## Written exercise
Copy out the lines from the start of the records through the line containing "tap(363, 321)", and stop after that line.

## Exercise materials
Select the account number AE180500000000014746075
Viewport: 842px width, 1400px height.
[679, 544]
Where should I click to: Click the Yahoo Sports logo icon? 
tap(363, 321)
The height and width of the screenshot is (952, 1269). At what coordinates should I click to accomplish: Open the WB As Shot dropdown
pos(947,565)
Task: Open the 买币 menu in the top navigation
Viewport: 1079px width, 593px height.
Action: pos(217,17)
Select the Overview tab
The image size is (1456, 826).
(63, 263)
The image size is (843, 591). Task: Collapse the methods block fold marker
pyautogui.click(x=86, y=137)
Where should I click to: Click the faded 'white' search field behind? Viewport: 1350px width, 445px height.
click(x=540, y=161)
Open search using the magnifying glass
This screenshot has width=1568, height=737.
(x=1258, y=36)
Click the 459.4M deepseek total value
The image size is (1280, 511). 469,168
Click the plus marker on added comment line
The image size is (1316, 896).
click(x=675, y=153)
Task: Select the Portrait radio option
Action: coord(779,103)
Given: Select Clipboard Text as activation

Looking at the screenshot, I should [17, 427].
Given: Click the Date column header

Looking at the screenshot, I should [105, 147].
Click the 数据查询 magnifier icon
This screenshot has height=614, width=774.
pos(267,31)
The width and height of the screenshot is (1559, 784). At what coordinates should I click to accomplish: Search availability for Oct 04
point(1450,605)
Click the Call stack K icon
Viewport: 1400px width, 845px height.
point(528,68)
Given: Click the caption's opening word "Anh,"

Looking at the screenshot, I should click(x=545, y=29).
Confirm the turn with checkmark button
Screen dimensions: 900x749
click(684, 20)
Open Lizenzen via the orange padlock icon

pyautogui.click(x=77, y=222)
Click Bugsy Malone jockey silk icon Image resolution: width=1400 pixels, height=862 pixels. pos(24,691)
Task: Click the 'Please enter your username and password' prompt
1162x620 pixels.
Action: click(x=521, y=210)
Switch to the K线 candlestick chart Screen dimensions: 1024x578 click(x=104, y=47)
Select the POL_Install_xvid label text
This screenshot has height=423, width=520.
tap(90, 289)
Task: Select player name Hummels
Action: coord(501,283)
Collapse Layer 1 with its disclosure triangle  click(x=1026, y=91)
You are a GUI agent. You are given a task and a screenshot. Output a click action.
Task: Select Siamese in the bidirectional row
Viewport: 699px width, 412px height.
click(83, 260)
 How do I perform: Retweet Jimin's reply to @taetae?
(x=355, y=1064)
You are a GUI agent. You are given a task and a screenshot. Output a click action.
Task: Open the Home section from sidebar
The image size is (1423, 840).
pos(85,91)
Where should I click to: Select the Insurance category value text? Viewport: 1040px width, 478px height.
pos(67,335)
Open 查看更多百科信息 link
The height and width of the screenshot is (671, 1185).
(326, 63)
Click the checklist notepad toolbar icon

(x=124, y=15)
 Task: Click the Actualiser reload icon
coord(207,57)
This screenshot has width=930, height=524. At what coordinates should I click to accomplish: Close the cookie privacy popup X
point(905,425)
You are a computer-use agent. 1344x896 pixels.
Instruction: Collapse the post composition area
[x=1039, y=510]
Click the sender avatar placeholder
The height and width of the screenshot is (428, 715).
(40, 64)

## Written answer
Select the account number AE180500000000014746075
Viewport: 842px width, 1400px height.
[679, 544]
Where should I click to: Click the Yahoo Sports logo icon? 
tap(363, 321)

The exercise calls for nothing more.